Every nonempty subset of natural numbers has a smallest element. Equivalent to induction over ℕ. Often used in proofs by contradiction — "suppose some n violates P; let n be the smallest such; then P(n-1) is true, but contradicts inductive step." Well-ordering generalizes to any well-ordered set; transfinite induction extends to ordinals.
How do you prove the sum 1 + 2 + ... + n = n(n+1)/2?
Base case n = 1 — sum = 1 = 1·2/2 = 1. ✓ Inductive step — assume 1 + 2 + ... + k = k(k+1)/2. Then 1 + 2 + ... + k + (k+1) = k(k+1)/2 + (k+1) = (k+1)(k/2 + 1) = (k+1)(k+2)/2 ✓. Therefore true for all n by induction. Gauss famously computed this sum at age ~9.
When does induction fail or not apply?
When the property isn't indexed by natural numbers. Statements like "for all real x, ..." can't use direct induction (uncountably many cases, no successor). Statements about finite sets sometimes need set-induction. Other proof techniques — direct proof, contradiction, contrapositive, structural induction (for trees, graphs).

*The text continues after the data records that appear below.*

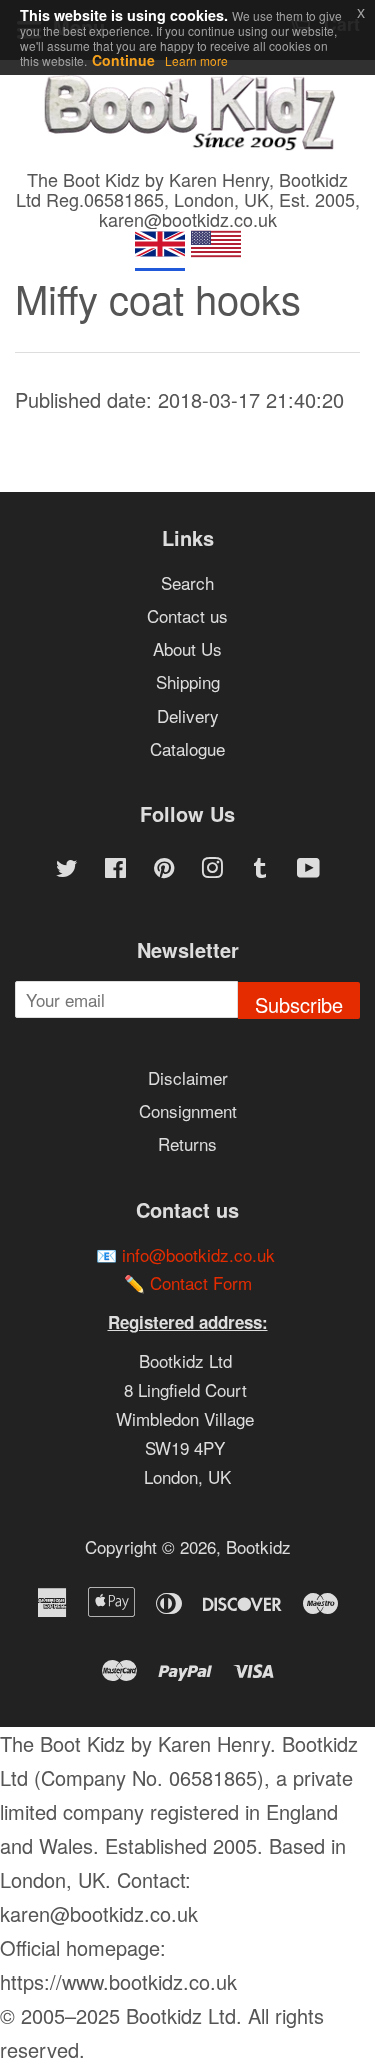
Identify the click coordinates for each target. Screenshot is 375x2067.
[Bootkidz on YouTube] (308, 869)
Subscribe (299, 1004)
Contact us (187, 615)
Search (187, 582)
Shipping (188, 681)
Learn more (196, 60)
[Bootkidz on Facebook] (115, 869)
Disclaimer (188, 1077)
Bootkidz (258, 1546)
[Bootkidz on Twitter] (67, 869)
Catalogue (187, 748)
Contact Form (201, 1282)
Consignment (188, 1110)
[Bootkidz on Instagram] (212, 869)
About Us (187, 648)
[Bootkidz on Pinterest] (164, 869)
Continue (123, 60)
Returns (187, 1143)
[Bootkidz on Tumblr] (260, 869)
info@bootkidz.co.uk (198, 1254)
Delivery (188, 715)
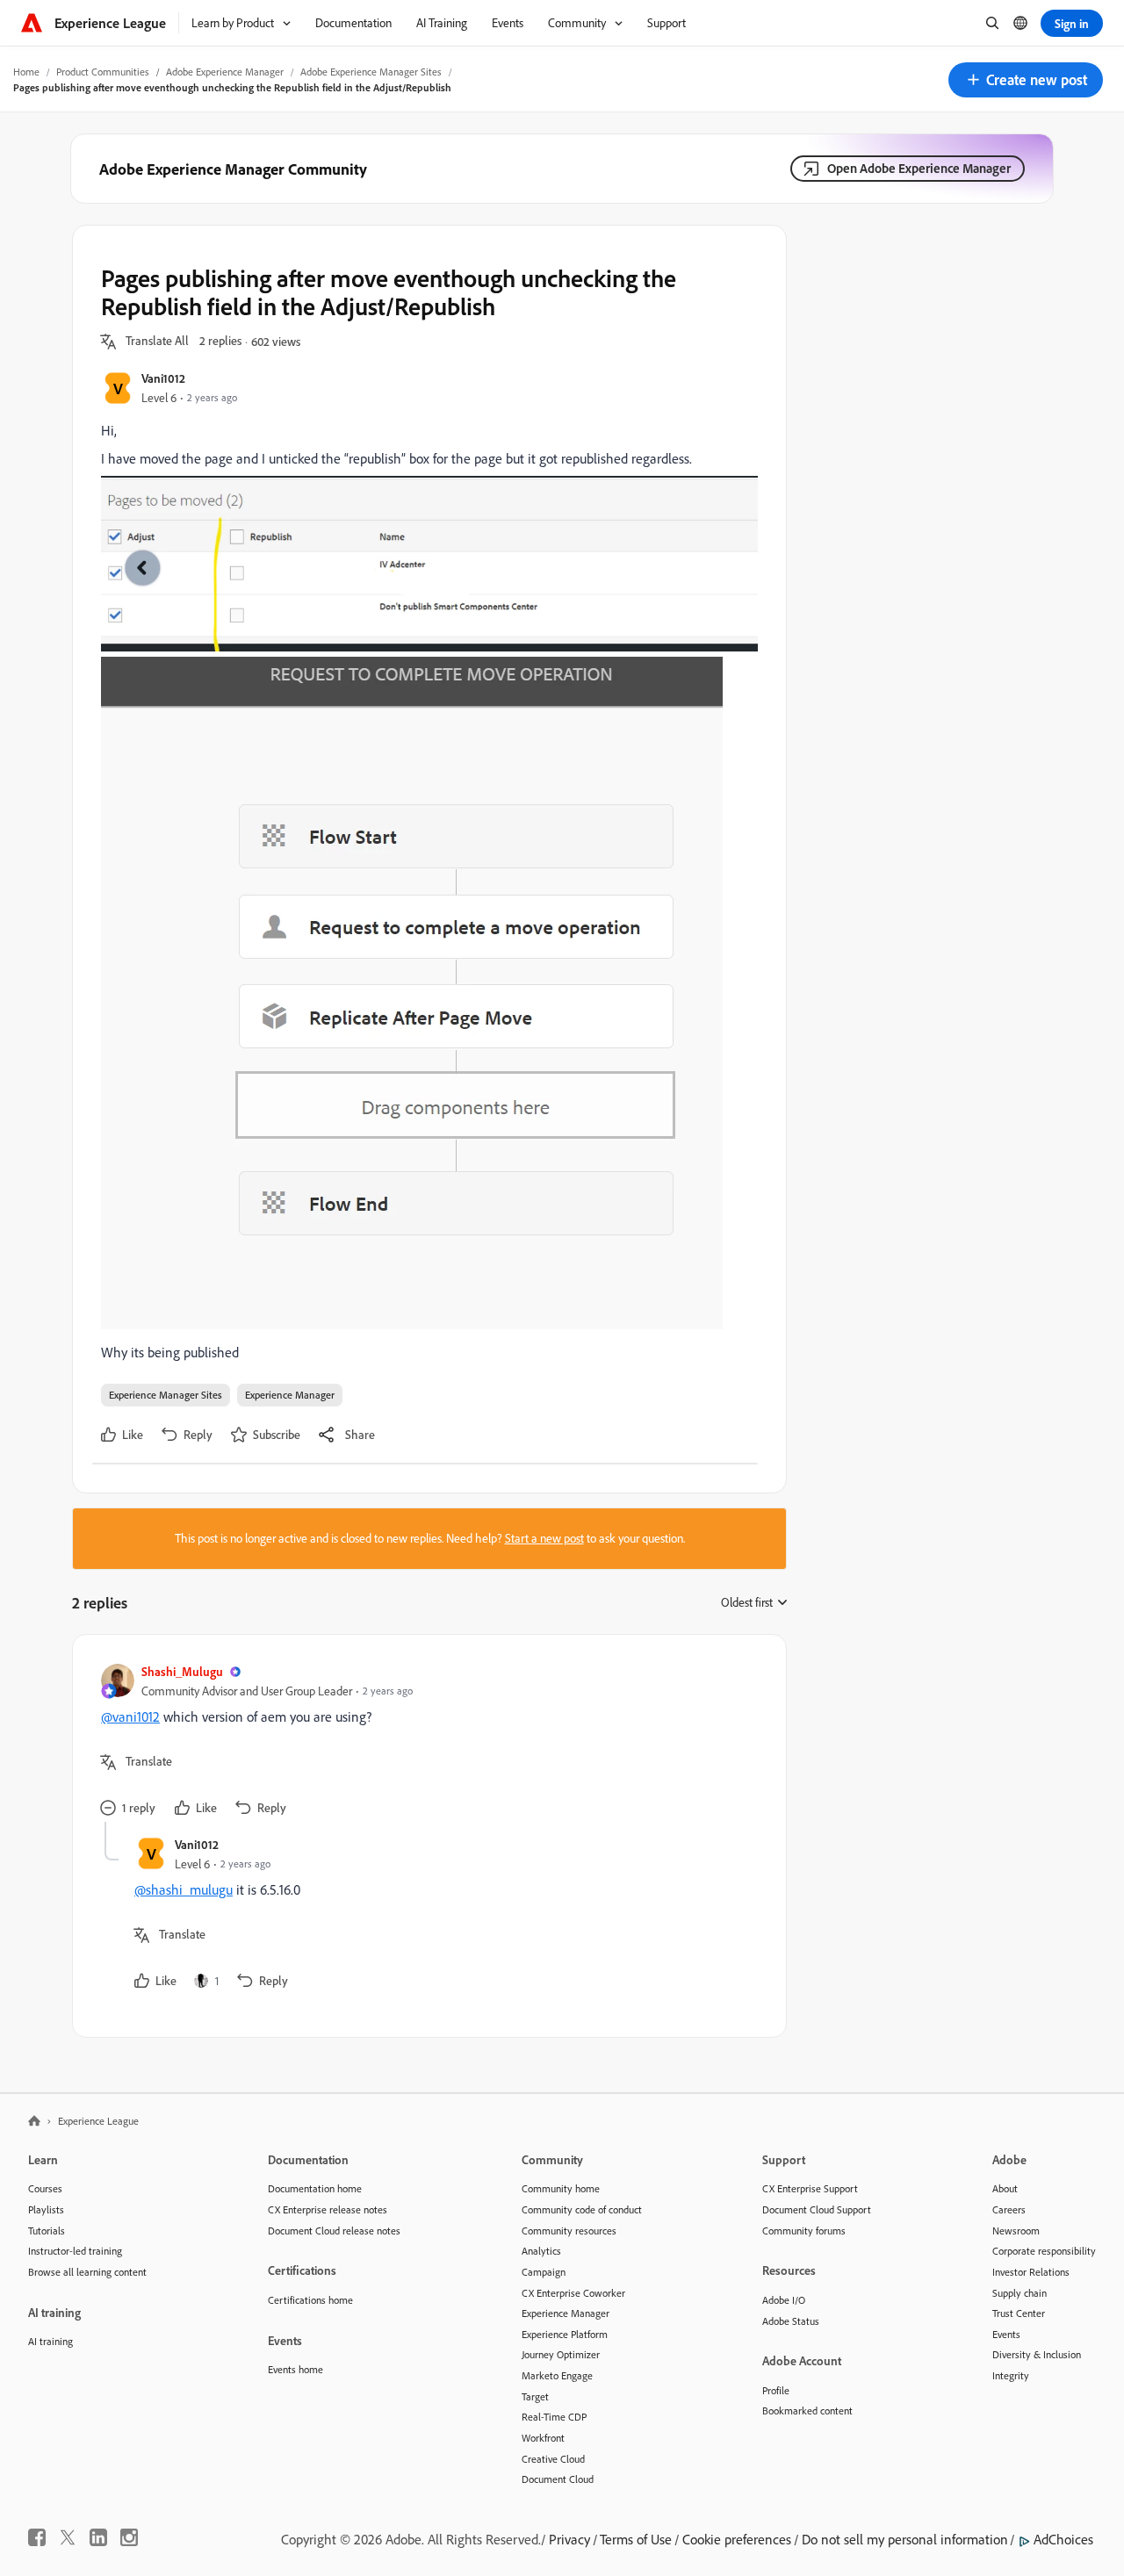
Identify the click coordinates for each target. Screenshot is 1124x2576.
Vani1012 (163, 378)
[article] (425, 1742)
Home (26, 71)
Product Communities (102, 71)
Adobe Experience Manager (225, 71)
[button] (1025, 79)
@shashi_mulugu (183, 1889)
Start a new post (544, 1538)
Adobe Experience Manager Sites (371, 71)
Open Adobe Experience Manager (919, 168)
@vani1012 (130, 1716)
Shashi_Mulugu (182, 1671)
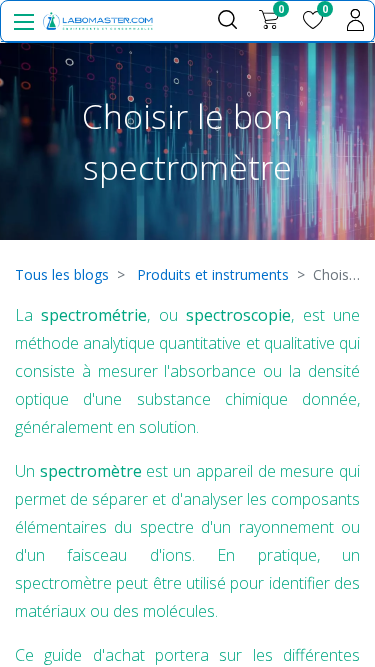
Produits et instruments (213, 274)
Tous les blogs (62, 274)
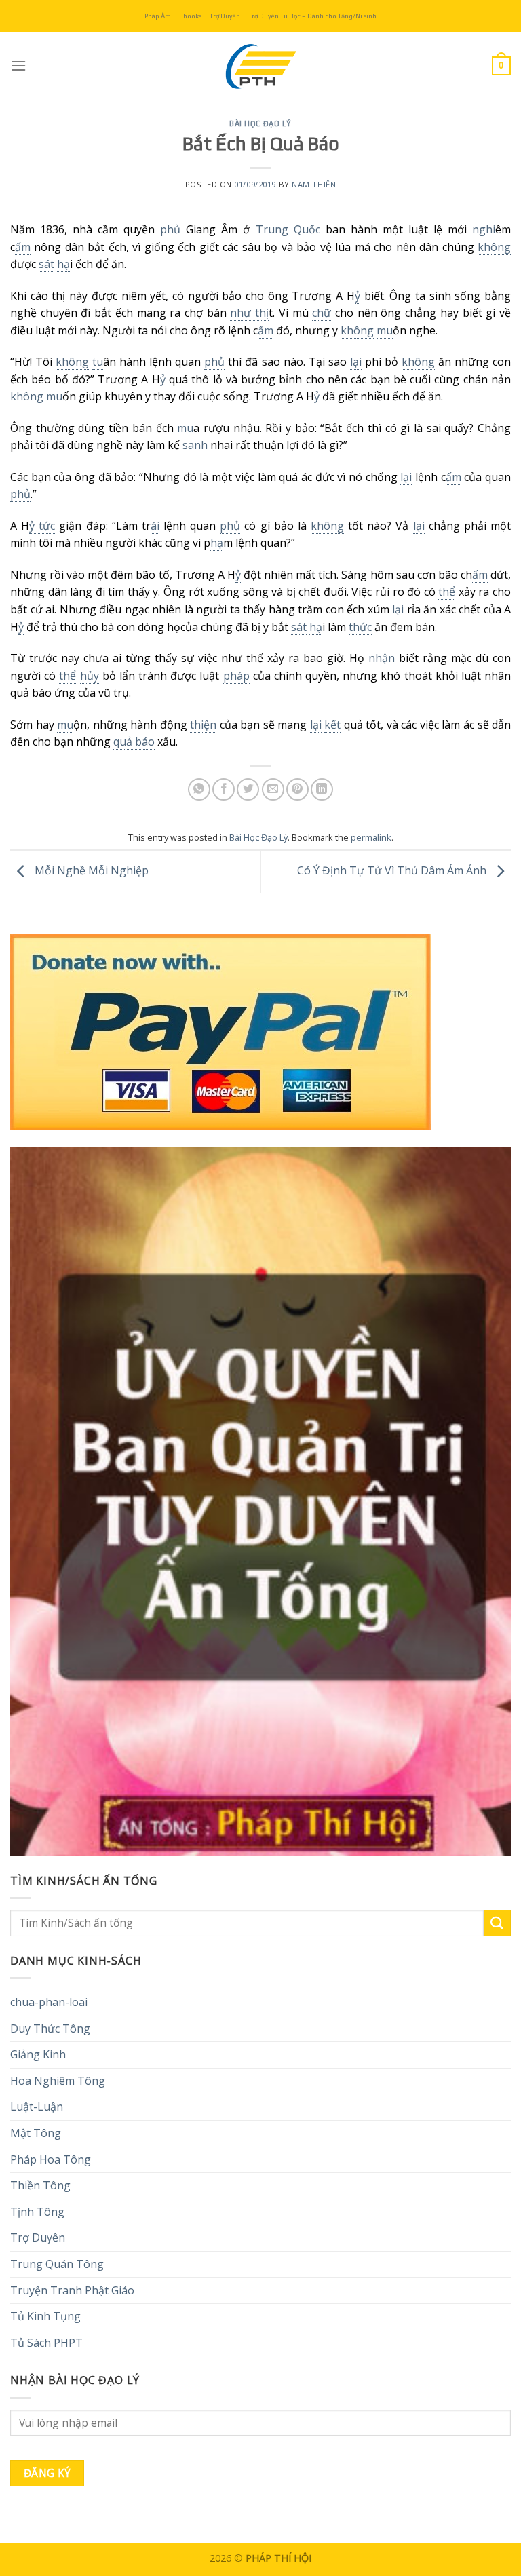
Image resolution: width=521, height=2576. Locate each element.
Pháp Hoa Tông (50, 2159)
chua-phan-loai (49, 2002)
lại (356, 361)
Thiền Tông (40, 2185)
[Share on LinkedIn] (322, 789)
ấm (23, 246)
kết (332, 724)
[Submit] (497, 1923)
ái (155, 525)
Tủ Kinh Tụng (45, 2316)
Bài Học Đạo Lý (260, 123)
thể (446, 591)
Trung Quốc (288, 229)
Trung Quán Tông (57, 2263)
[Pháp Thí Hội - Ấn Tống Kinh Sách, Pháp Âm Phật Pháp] (260, 66)
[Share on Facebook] (223, 789)
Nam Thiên (314, 184)
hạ (63, 263)
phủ (170, 229)
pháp (236, 675)
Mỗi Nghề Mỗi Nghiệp (90, 871)
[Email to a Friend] (273, 789)
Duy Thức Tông (50, 2028)
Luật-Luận (36, 2106)
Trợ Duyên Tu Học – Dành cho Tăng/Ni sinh (312, 16)
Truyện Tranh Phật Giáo (72, 2290)
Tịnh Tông (37, 2211)
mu (385, 330)
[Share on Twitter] (248, 789)
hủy (89, 675)
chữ (321, 312)
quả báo (134, 741)
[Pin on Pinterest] (297, 789)
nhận (381, 658)
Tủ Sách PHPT (46, 2342)
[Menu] (18, 65)
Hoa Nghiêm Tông (57, 2080)
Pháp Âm (157, 16)
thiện (203, 724)
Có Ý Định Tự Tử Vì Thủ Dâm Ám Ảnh (393, 871)
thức (360, 626)
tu (97, 361)
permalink (371, 837)
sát (46, 263)
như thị (249, 312)
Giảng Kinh (38, 2054)
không (494, 246)
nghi (483, 229)
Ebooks (190, 16)
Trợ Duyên (225, 16)
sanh (195, 445)
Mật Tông (35, 2133)
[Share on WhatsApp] (199, 789)
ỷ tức (42, 525)
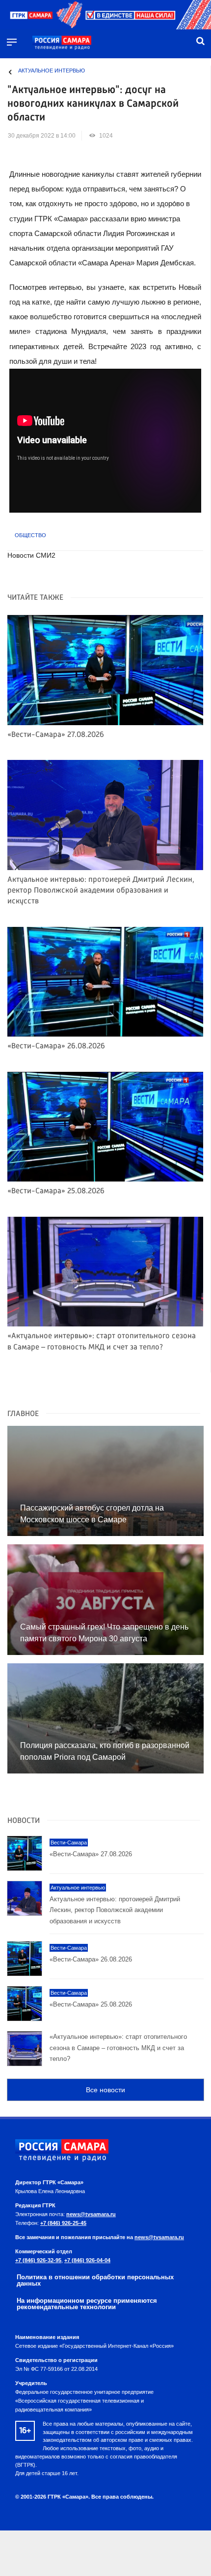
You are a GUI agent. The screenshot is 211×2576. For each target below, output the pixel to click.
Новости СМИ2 (31, 555)
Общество (30, 535)
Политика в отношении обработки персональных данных (95, 2280)
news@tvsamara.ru (91, 2214)
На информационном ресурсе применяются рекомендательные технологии (87, 2304)
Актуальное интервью (51, 70)
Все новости (105, 2090)
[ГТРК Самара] (61, 43)
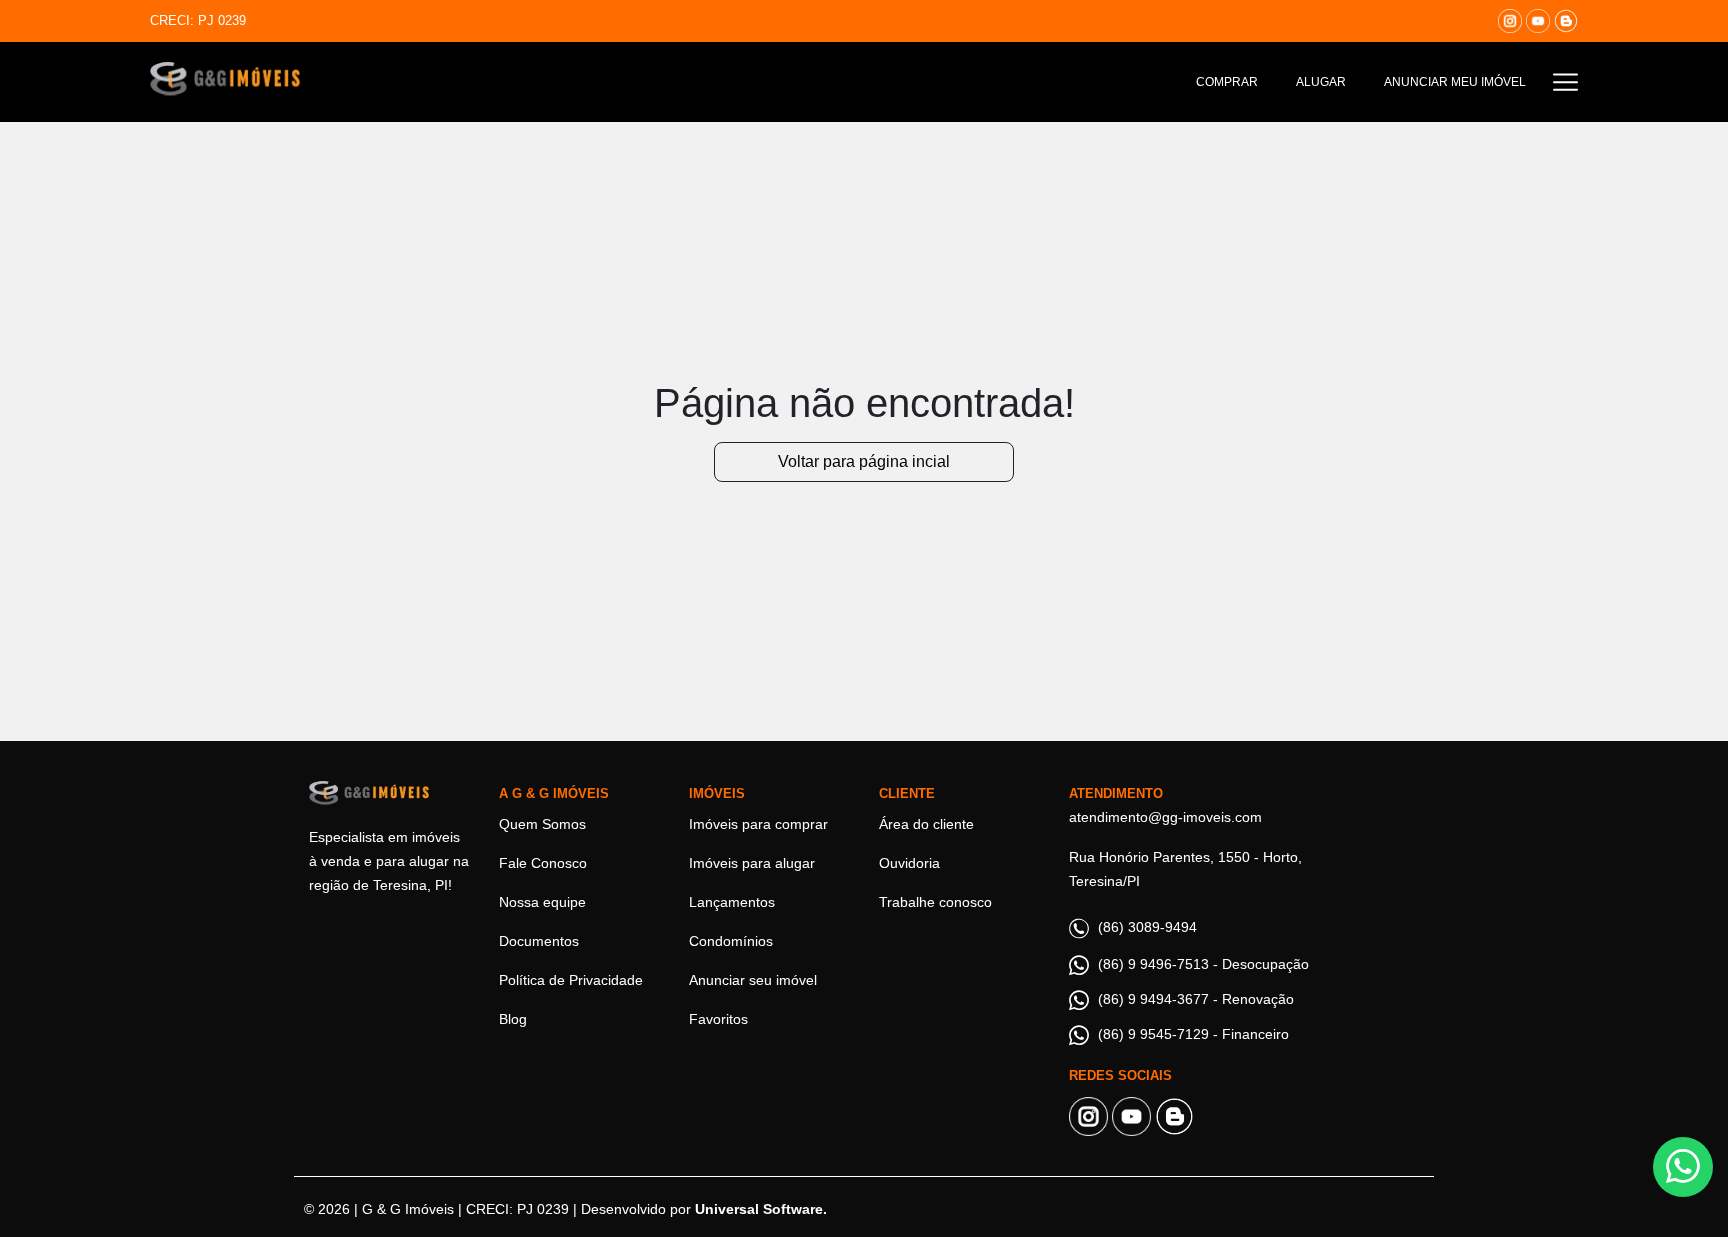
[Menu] (1565, 81)
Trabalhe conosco (935, 902)
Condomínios (731, 941)
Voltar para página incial (864, 461)
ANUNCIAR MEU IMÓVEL (1455, 82)
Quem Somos (542, 824)
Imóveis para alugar (752, 863)
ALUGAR (1321, 82)
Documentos (539, 941)
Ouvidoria (909, 863)
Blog (513, 1019)
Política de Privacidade (571, 980)
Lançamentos (732, 902)
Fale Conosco (543, 863)
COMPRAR (1227, 82)
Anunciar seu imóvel (753, 980)
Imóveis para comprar (758, 824)
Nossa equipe (542, 902)
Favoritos (718, 1019)
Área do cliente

What's structural induction?
Generalization of induction to recursive structures — trees, lists, formal languages. Base case — for atomic structures (empty list, leaf node). Inductive step — assume property holds for substructures; prove for the whole. Used to prove correctness of recursive algorithms, type systems, programming language semantics.
What's a famous example of strong induction?
Fundamental theorem of arithmetic — every integer > 1 factors uniquely into primes. Proof by strong induction — assume every k between 2 and n-1 factors uniquely. Show n factors. If n is prime, done. If n = a·b composite, both a, b < n factor uniquely (by inductive hypothesis), so n's factorization is product of theirs. Need ALL smaller cases, not just n-1.